The AI Operations Engineer is responsible for supporting the reliability and operational intelligence of cloud-hosted and AI-enabled services. This role focuses on observability, CI/CD-integrated reliability, alerting, and automated remediation to reduce noise, detect issues early, and improve incident response.
What’s on Offer at D&B Ireland
- 25 days annual leave (plus 2 paid volunteer days & 1 paid un-sick day)
- Holiday buy & sell (the option to buy or sell up to 5 additional days per year)
- Flexible working - hybrid model
- Employee Health Insurance
- Mental Health Support program
- Pension Contribution
- Family Friendly Leave (Maternity, Paternity, Parental, Marriage and Bereavement)
- Life Assurance
- Educational Assistance Program
- Life-Style Account (D&B will match your contributions up to €40 per month and can be used to claim for a range of health-related, leisure or lifestyle activities)
Responsibilities:
- Build and maintain observability standards (logs, metrics, traces, events) and dashboards using Splunk Observability.
- Configure and tune alerts and SLOs to reduce noise and improve signal quality.
- Embed observability and reliability checks into CI/CD pipelines.
- Analyze telemetry to detect anomalies and support faster incident triage and root-cause analysis.
- Implement automated runbooks and remediation workflows using scripts and tooling.

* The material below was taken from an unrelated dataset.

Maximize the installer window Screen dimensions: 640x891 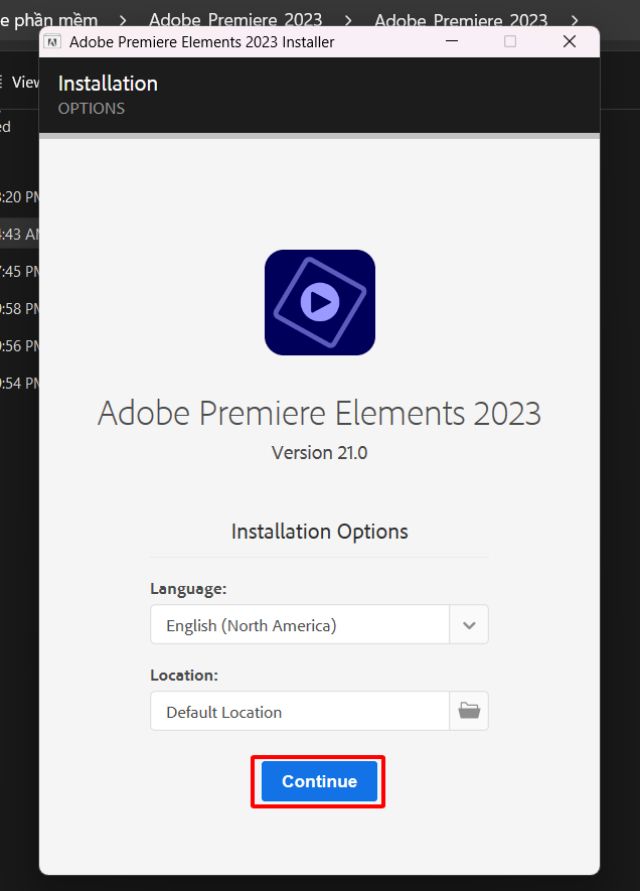511,42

- Operate and optimize telemetry pipelines with a focus on data quality, scale, and cost efficiency.
- Support monitoring of AI/LLM services for latency, errors, and cost anomalies where applicable.

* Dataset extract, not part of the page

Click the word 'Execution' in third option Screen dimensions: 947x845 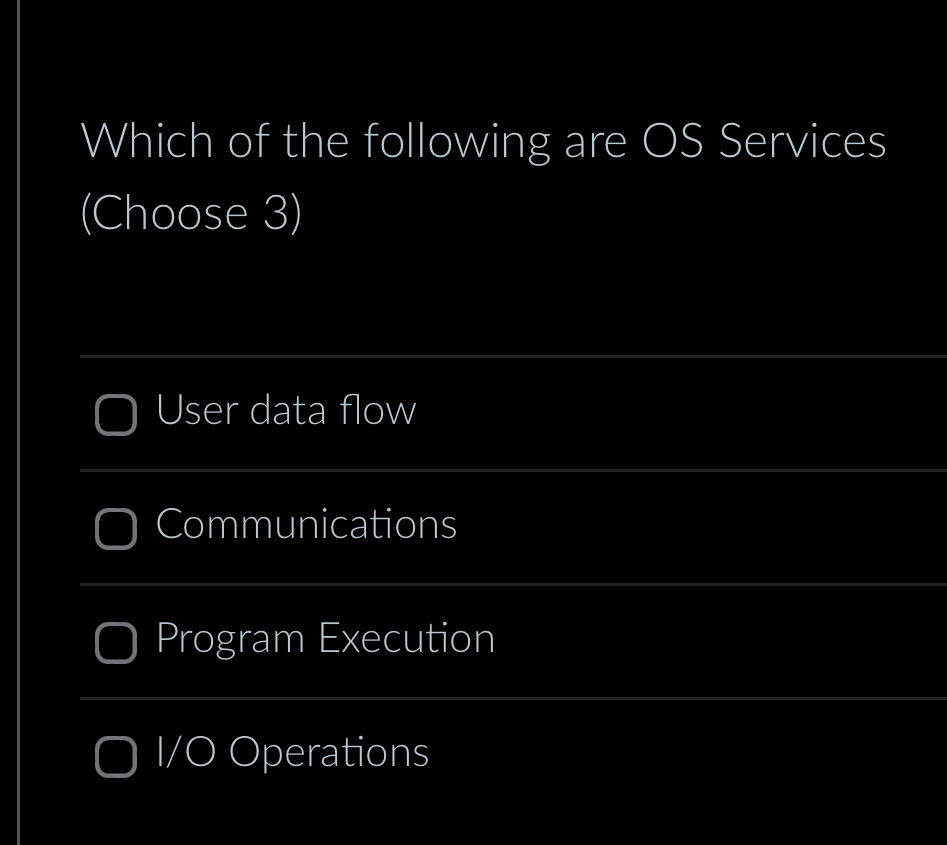(406, 639)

- Own and evolve observability platforms, standards, dashboards, alerting strategies, and SLOs.
Essential skills and/or Certifications:
- Bachelor’s degree in Computer Science, Artificial Intelligence or related field
- Hands-on experience with observability and monitoring tools (e.g., Splunk).
- Experience working in cloud-native environments (GCP preferred).

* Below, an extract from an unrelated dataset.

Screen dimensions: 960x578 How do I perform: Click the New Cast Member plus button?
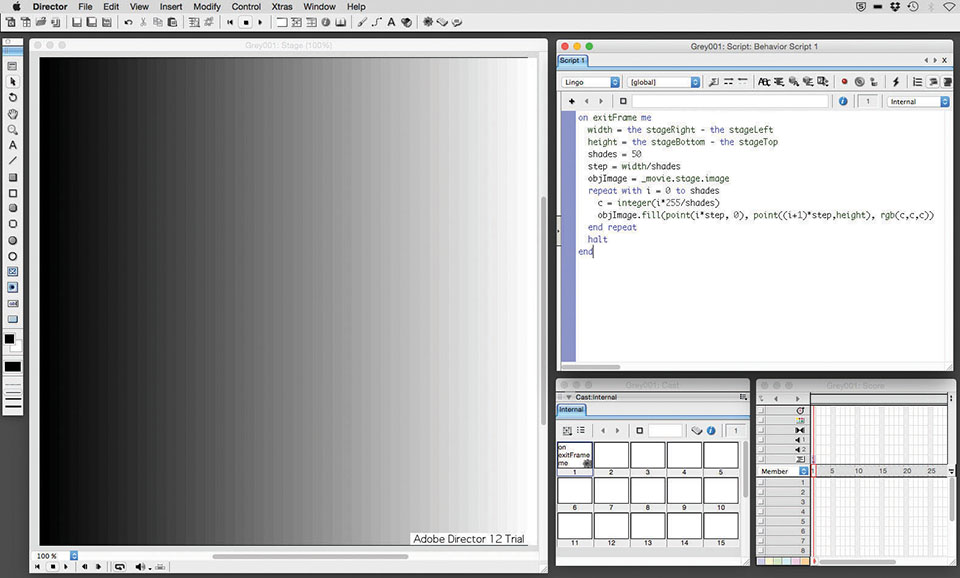point(571,101)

- Experience with CI/CD pipelines and automation (Python, Bash, or similar).
- Solid understanding of production incidents and operational workflows.
- Deep experience with automation, event correlation, and auto-remediation
- Proficiency in Microsoft Office Suites Skills
- Show an ownership mindset in everything you do; be a problem solver, be curious and be inspired to take action, be proactive, seek ways to collaborate and connect with people and teams in support of driving success.
- Continuous growth mindset, keep learning through social experiences and relationships with stakeholders, experts, colleagues and mentors as well as widen and broaden your competencies through structural courses and programs.
- Where applicable, fluency in English and languages relevant to the working market.